- **Activity**
Your response should consist solely of the records, written out exactly.
=== Dataset records ===
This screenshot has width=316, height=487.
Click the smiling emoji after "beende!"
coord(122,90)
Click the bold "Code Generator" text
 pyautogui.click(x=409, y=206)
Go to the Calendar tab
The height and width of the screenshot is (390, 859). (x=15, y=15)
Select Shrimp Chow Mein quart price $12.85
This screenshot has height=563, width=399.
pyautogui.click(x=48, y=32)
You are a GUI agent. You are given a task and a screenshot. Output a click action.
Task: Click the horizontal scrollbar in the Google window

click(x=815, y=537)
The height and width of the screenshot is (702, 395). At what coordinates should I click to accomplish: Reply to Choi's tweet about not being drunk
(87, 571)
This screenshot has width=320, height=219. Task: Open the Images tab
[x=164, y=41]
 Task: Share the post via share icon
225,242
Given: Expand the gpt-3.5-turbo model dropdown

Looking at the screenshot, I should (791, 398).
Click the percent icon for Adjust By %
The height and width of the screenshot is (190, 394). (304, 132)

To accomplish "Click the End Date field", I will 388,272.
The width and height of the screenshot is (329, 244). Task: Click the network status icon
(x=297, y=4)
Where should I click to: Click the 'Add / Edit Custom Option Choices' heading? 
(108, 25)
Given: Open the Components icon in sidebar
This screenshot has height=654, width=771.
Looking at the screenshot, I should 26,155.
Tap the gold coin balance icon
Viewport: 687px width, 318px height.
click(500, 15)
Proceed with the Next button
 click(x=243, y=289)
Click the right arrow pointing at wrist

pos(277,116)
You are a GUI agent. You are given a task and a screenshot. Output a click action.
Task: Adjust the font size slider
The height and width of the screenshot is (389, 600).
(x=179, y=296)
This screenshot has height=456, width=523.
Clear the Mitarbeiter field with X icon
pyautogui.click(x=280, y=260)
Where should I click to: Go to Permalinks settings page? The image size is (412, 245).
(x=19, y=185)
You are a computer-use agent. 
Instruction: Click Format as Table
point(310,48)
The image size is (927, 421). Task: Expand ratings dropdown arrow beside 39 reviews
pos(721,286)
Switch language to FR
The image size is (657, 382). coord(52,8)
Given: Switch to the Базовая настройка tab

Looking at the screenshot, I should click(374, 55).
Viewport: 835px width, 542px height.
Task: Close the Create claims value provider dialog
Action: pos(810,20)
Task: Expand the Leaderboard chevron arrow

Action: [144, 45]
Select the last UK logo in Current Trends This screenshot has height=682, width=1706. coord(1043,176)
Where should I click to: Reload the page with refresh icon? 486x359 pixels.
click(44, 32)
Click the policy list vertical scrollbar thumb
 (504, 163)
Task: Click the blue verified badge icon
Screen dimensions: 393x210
===
- **Answer to the exercise**
This screenshot has width=316, height=487.
Click the smiling emoji after "beende!"
coord(122,90)
Click the bold "Code Generator" text
 pyautogui.click(x=409, y=206)
Go to the Calendar tab
The height and width of the screenshot is (390, 859). (x=15, y=15)
Select Shrimp Chow Mein quart price $12.85
This screenshot has height=563, width=399.
pyautogui.click(x=48, y=32)
You are a GUI agent. You are given a task and a screenshot. Output a click action.
Task: Click the horizontal scrollbar in the Google window

click(x=815, y=537)
The height and width of the screenshot is (702, 395). At what coordinates should I click to accomplish: Reply to Choi's tweet about not being drunk
(87, 571)
This screenshot has width=320, height=219. Task: Open the Images tab
[x=164, y=41]
 Task: Share the post via share icon
225,242
Given: Expand the gpt-3.5-turbo model dropdown

Looking at the screenshot, I should (791, 398).
Click the percent icon for Adjust By %
The height and width of the screenshot is (190, 394). (304, 132)

To accomplish "Click the End Date field", I will 388,272.
The width and height of the screenshot is (329, 244). Task: Click the network status icon
(x=297, y=4)
Where should I click to: Click the 'Add / Edit Custom Option Choices' heading? 
(108, 25)
Given: Open the Components icon in sidebar
This screenshot has height=654, width=771.
Looking at the screenshot, I should 26,155.
Tap the gold coin balance icon
Viewport: 687px width, 318px height.
click(500, 15)
Proceed with the Next button
 click(x=243, y=289)
Click the right arrow pointing at wrist

pos(277,116)
You are a GUI agent. You are given a task and a screenshot. Output a click action.
Task: Adjust the font size slider
The height and width of the screenshot is (389, 600).
(x=179, y=296)
This screenshot has height=456, width=523.
Clear the Mitarbeiter field with X icon
pyautogui.click(x=280, y=260)
Where should I click to: Go to Permalinks settings page? The image size is (412, 245).
(x=19, y=185)
You are a computer-use agent. 
Instruction: Click Format as Table
point(310,48)
The image size is (927, 421). Task: Expand ratings dropdown arrow beside 39 reviews
pos(721,286)
Switch language to FR
The image size is (657, 382). coord(52,8)
Given: Switch to the Базовая настройка tab

Looking at the screenshot, I should click(374, 55).
Viewport: 835px width, 542px height.
Task: Close the Create claims value provider dialog
Action: pos(810,20)
Task: Expand the Leaderboard chevron arrow

Action: [144, 45]
Select the last UK logo in Current Trends This screenshot has height=682, width=1706. coord(1043,176)
Where should I click to: Reload the page with refresh icon? 486x359 pixels.
click(44, 32)
Click the policy list vertical scrollbar thumb
 (504, 163)
Task: Click the blue verified badge icon
Screen dimensions: 393x210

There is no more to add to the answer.